_Work required_.
Each line from the one holding "Image resolution: width=177" through the final line of the data below is to be given again exactly, and no other line is to appear.

_Records provided_.
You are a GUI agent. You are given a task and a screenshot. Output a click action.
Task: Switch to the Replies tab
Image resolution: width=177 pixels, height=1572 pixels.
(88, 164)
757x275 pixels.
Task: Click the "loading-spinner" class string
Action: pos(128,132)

_Solution for this problem_.
Image resolution: width=177 pixels, height=1572 pixels.
(88, 164)
757x275 pixels.
Task: Click the "loading-spinner" class string
Action: pos(128,132)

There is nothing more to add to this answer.